Smooth muscle myosin is responsible for vascular contraction and maintenance of vascular tone [7], [8]; current pulmonary vasodilating mechanisms indirectly inhibit smooth muscle myosin function by acting through second messenger signaling cascades. The relationship between vascular tone and intravascular pressure has been well established. Since the mechanical force generated through the hydrolysis of ATP by smooth muscle myosin is needed for the generation of vascular tone [8], [9], it follows that all regulatory pathways of vascular tone and intravascular pressure ultimately converge at smooth muscle myosin. Recently, selective direct smooth muscle myosin inhibitors capable of blocking ATP hydrolysis and relaxing vascular smooth muscle have been developed and we have reported the efficacy of one such inhibitor, CK-2018448, in a model of systemic hypertension [10]. These smooth muscle myosin inhibitors relax vascular smooth muscle by binding to the myosin enzymatic domain and inhibiting ATP turnover, leaving smooth muscle myosin in a weak actin binding state. However, it is unknown whether smooth muscle myosin inhibitors are able to reduce pulmonary vascular tone in the setting of pulmonary hypertension. In the current study, we examined the therapeutic potential of the smooth muscle myosin inhibitor, CK-2019165 (CK-165, US Patent Application No. 20098/0275537), delivered either as an intravenous infusion or by inhalation of a nebulized solution, in porcine and rodent models of acute pulmonary hypertension. We also compared the effects of pulmonary vascular smooth muscle myosin inhibition with the nitric oxide donor, sodium nitroprusside, the prostacyclin analog, treprostinil, and the phosphodiesterase 5 inhibitor, sildenafil. We also compared the efficacy of CK-165 to sildenafil in a rat model of chronic pulmonary arterial hypertension induced by monocrotaline.
Results
Models of Acute Pulmonary Artery Hypertension in Pigs
Hypoxia model
Hypoxia was achieved by continuous monitoring and titration of the fraction of inspired oxygen to 10%. This resulted in non-significant increases in heart rate and in pulmonary blood flow with a significant 26±1% reduction in mean arterial pressure (p<0.01), a 63±8% increase (p<0.01) in mean pulmonary arterial pressure as well as a 104±20% (p<0.01) increase in pulmonary vascular resistance (Figure 1, Table 1).

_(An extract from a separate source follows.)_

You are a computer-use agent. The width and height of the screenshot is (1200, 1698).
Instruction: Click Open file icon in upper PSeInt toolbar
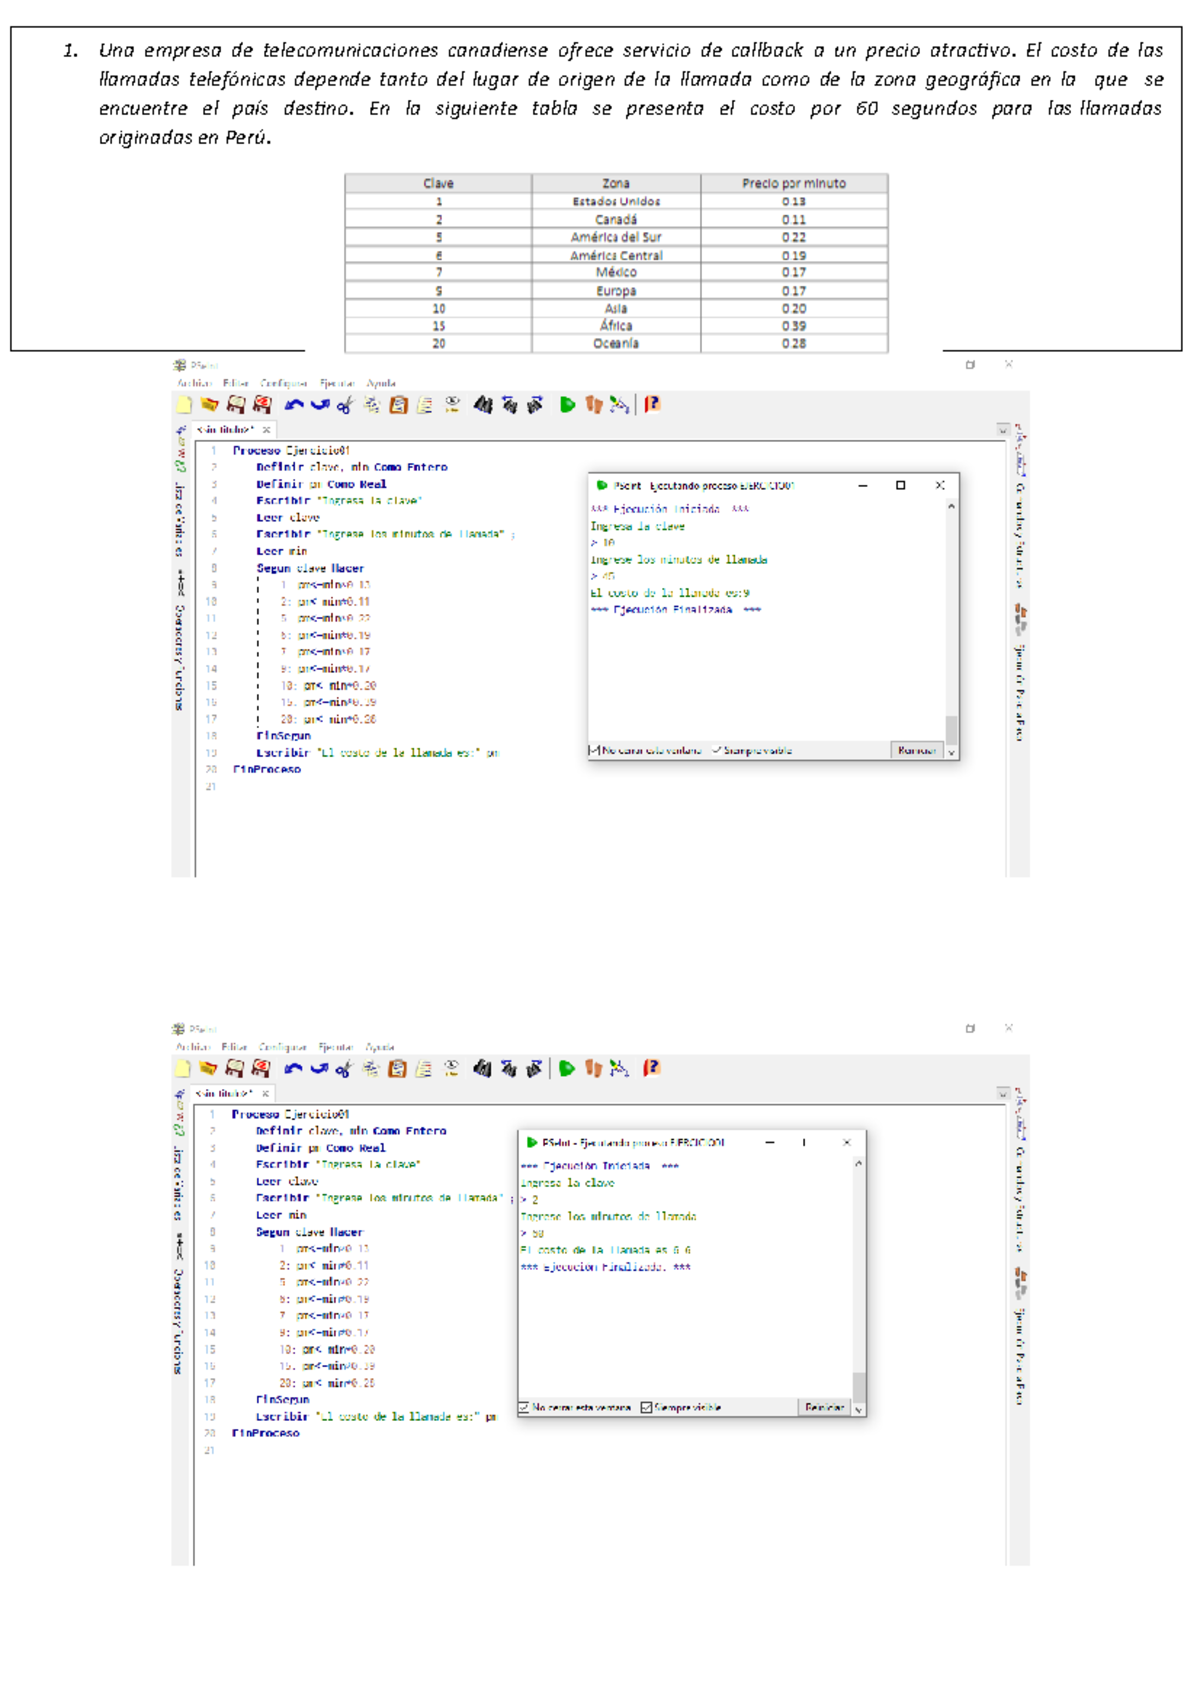coord(209,405)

Table 1. Effects of Hypoxia and Subsequent CK-2019165 or Nitroprusside.
Pre-Hypertension Baseline | Pulmonary Hypertension baseline | Hypoxia Model (CK-165) % change | Hypoxia Model (Nitroprusside) % change | |||
(n = 6) | (n = 6) | Intravenous (n = 5) | Inhalation (n = 6) | Intravenous (n = 6) | Inhalation (n = 6) | |
Heart Rate (bpm) | 125±7.7 | 146±9.4 | 8.7±1.0%‡ | 3.3±0.8%‡ ## | 8.6±2.7%† | −0.4±0.8% |
Mean Arterial Pressure (mmHg) | 97±3.1 | 71±1.8** | −10.7±2.8%† ## | −0.6±1.0% | −25.9±2.5%‡ | 2.5±3.4% |
Mean Pulmonary Artery Pressure (mmHg) | 17.8±0.3 | 28.8±1.0** | −13.7±2.4%‡ | −13.9±3.3%‡ | −22.6±3.4%‡ | −12.2±1.4%‡ |
Pulmonary Blood Flow (L/min) | 2.6±0.1 (n = 5) | 2.8±0.2 (n = 5) | 9.4±1.1%‡ ## | 1.5±1.3% (n = 5) | 4.2±2.2% (n = 5) | 1.5±1.0% (n = 5) |
Pulmonary vascular resistance (mmHg/L/min) | 4.0±0.3 (n = 5) | 8.1±1.0** (n = 5) | −21.9±2.9%‡ | −17.2±5.7%† (n = 5) | −14.7±4.7%† (n = 5) | −13.2±3.1%† (n = 5) |
p<0.05 Pulmonary Hypertension vs. Pre-Hypertension Baseline.
p<0.01 Pulmonary Hypertension vs. Pre-Hypertension Baseline.
p<0.05 Hypertension Baseline vs. Subsequent CK-2019165 or nitroprusside.
p<0.01 Hypertension Baseline vs. Subsequent CK-2019165 or nitroprusside.
p<0.05 CK-2019165 vs. nitroprusside.
p<0.01 CK-2019165 vs. nitroprusside.
Thromboxane model
Thromboxane infusion in anesthetized pigs resulted in non-significant changes in mean arterial pressure, heart rate and pulmonary blood flow with a significant 88±8% increase (p<0.01) in mean pulmonary arterial pressure, and a 125±18% increase in pulmonary vascular resistance (p<0.05) (Figure 1, Table 2).
Table 2. Effects of Thromboxane and Subsequent CK-2019165 or Nitroprusside in Anesthetized Pigs.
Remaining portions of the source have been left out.